Creationist Ken Ham Expresses Doubts Regarding Biblical Accuracy of 'Exodus: Gods and Kings'
Russ JonesReligious persecution, missions, Christianity around the world
- 2014 Nov 25
In advance of Ridley Scott’s Exodus: Gods and Kings, Christian commentators are speaking out about the film’s lack of biblical accuracy.
According to Charisma Magazine, Ken Ham, president and founder of Answers in Genesis-U.S., has issues with Hollywood’s storyline of Moses and the exodus of the Jews from slavery in Egypt.
"Biblically themed movies from many years ago (such as The Ten Commandments) were reasonably true to the biblical text, even though they took a bit of artistic license. But we've been noticing in recent times that movies based on biblical themes (such as Noah) are not just inaccurate, but seem to totally disrespect the Bible," Ham writes on his blog. "The directors don't seem interested in accurately portraying the events as recorded but in using the events for a drama that puts the Bible and the characters in a bad light."
Ham isn’t alone.
In June, a Christian News Service/NICAEA Movie poll conducted by American Insights found 79 percent of Christians and 71 percent of all adults say, "The Biblical accuracy of the story is important" when deciding whether to see a faith-based movie.
Charles Parlato, producer of NICAEA a film about the rise of Christianity slated to release in early 2016, partnered with Christian News Service and American Insights to conduct the poll.
Parlato commented on the recent words of the principals in "Exodus" and the Nicaea poll.

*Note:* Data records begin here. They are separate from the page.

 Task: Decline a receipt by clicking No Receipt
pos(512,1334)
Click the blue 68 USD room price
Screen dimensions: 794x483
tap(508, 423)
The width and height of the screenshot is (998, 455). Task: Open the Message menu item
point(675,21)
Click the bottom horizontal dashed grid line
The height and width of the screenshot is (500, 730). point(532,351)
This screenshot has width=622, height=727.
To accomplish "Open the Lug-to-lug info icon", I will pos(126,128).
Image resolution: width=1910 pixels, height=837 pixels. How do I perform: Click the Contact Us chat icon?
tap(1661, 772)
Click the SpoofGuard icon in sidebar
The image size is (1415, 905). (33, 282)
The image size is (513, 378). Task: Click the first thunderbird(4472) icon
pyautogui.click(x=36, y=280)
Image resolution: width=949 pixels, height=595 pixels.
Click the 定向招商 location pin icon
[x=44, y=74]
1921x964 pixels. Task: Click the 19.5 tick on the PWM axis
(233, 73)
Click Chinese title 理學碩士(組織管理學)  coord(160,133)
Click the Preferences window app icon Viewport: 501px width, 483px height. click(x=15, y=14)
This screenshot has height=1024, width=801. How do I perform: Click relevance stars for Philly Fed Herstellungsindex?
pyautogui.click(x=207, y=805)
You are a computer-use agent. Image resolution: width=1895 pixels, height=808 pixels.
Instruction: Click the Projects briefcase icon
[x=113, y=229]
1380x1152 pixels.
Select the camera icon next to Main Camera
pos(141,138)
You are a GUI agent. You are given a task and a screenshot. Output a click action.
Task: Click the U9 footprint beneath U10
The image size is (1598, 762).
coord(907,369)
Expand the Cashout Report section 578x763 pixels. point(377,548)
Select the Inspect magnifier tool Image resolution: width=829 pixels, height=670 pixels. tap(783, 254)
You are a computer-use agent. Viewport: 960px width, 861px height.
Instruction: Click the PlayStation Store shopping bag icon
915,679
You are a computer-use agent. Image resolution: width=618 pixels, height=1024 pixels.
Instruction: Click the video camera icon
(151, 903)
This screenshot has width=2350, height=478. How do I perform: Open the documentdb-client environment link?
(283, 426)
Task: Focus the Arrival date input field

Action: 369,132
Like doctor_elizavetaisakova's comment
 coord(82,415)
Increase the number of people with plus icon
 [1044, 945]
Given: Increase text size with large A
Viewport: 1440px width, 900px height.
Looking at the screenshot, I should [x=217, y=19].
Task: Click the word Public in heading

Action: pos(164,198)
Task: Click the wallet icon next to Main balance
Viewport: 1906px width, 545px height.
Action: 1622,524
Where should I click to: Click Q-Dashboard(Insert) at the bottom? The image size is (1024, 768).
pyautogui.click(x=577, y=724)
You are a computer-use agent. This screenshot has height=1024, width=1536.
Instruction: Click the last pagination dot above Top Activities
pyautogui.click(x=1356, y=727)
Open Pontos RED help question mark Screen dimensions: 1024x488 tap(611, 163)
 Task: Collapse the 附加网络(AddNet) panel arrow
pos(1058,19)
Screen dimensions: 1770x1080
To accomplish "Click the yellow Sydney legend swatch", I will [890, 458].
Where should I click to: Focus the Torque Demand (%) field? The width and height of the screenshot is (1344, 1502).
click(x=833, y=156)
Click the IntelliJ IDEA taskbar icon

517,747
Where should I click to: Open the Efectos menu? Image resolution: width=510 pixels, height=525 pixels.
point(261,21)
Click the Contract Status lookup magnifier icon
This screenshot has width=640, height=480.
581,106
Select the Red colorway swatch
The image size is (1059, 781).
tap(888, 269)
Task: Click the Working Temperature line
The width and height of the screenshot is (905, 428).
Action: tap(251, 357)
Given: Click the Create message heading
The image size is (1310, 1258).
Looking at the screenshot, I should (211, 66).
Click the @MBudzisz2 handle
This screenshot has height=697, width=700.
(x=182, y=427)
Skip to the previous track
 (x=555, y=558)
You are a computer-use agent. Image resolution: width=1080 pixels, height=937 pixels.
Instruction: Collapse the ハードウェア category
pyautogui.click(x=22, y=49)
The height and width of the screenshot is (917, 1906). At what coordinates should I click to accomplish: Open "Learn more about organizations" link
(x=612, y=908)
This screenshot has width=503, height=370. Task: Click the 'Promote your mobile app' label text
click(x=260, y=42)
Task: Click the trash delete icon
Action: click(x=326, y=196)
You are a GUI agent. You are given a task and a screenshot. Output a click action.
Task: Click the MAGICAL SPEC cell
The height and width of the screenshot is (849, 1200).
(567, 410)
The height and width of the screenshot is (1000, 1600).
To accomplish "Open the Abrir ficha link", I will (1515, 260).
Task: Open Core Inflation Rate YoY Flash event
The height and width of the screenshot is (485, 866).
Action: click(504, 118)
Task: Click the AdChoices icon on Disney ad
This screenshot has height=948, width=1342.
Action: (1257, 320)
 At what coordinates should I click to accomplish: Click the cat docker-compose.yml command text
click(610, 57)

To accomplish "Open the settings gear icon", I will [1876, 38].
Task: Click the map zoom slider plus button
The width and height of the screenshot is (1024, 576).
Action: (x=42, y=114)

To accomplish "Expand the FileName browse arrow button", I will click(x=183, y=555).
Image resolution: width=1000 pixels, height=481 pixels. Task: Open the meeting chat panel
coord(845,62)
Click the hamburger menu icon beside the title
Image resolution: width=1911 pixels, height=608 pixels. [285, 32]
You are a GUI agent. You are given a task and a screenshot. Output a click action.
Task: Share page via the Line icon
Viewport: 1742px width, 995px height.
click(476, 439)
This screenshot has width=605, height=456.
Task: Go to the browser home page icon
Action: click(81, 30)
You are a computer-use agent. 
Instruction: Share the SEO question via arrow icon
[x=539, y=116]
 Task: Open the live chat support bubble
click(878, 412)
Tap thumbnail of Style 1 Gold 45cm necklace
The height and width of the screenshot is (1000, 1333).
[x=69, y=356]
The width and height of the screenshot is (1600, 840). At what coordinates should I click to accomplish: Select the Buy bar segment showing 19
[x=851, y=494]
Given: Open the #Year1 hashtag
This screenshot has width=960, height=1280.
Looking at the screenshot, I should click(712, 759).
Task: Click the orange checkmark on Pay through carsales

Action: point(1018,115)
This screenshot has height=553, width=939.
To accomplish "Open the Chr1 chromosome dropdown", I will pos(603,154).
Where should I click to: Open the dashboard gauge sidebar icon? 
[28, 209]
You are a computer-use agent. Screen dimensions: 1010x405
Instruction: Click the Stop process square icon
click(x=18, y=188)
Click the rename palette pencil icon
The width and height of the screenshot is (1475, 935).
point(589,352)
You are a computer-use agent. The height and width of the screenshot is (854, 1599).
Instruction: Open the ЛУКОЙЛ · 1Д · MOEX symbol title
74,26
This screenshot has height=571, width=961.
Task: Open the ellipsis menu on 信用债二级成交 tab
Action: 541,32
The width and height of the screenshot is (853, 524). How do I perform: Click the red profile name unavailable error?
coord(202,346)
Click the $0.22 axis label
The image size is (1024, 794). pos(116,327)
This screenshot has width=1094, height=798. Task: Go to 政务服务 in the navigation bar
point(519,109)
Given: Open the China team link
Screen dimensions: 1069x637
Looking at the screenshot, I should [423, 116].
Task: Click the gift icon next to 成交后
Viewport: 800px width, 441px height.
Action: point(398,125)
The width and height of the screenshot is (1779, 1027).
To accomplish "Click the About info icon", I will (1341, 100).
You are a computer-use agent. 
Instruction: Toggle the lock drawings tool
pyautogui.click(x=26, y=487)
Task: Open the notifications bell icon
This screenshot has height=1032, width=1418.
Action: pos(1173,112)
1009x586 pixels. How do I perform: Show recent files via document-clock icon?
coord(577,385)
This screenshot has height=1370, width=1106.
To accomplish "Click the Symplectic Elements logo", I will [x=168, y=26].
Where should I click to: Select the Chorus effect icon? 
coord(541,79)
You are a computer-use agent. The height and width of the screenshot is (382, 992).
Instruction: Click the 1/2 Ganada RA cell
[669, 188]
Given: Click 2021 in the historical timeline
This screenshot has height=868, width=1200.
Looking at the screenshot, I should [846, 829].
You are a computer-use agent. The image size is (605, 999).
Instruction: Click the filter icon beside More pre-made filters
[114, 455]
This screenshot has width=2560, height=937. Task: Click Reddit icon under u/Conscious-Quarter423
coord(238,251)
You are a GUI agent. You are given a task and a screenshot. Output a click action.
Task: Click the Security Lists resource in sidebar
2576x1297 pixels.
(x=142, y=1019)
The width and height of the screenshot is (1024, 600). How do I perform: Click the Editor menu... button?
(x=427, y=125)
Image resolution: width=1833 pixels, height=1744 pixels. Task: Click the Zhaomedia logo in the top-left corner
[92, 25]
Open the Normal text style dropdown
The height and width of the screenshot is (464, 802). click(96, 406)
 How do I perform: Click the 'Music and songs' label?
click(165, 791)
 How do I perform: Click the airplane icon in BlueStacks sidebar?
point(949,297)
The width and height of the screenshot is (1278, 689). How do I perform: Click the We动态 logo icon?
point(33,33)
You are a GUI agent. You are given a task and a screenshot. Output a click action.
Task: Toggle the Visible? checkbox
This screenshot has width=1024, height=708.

"The (poll's) respondents' instinctual concern with 'historical accuracy' is not some poorly formed and unnecessary concern with Biblical or historical dramas," said Parlato. "Their concern flows from the rewriting of history and the destruction of societal standards that result. Remaking Moses does more than simply change the profile of an ancient figure. It actually calls into question all Biblical recorded history. The result: History, like everything else today, is to be molded into modern digestible form. The ultimate end game of this process is that there is no ancient authority that controls our modern world. Modernity is its own authority. In this case, that authority lies with the producers of Exodus, Those who win the battles of the past, win the battles of the present and future. Writing history, in all of its forms, is the front-line in all battles of the present and future."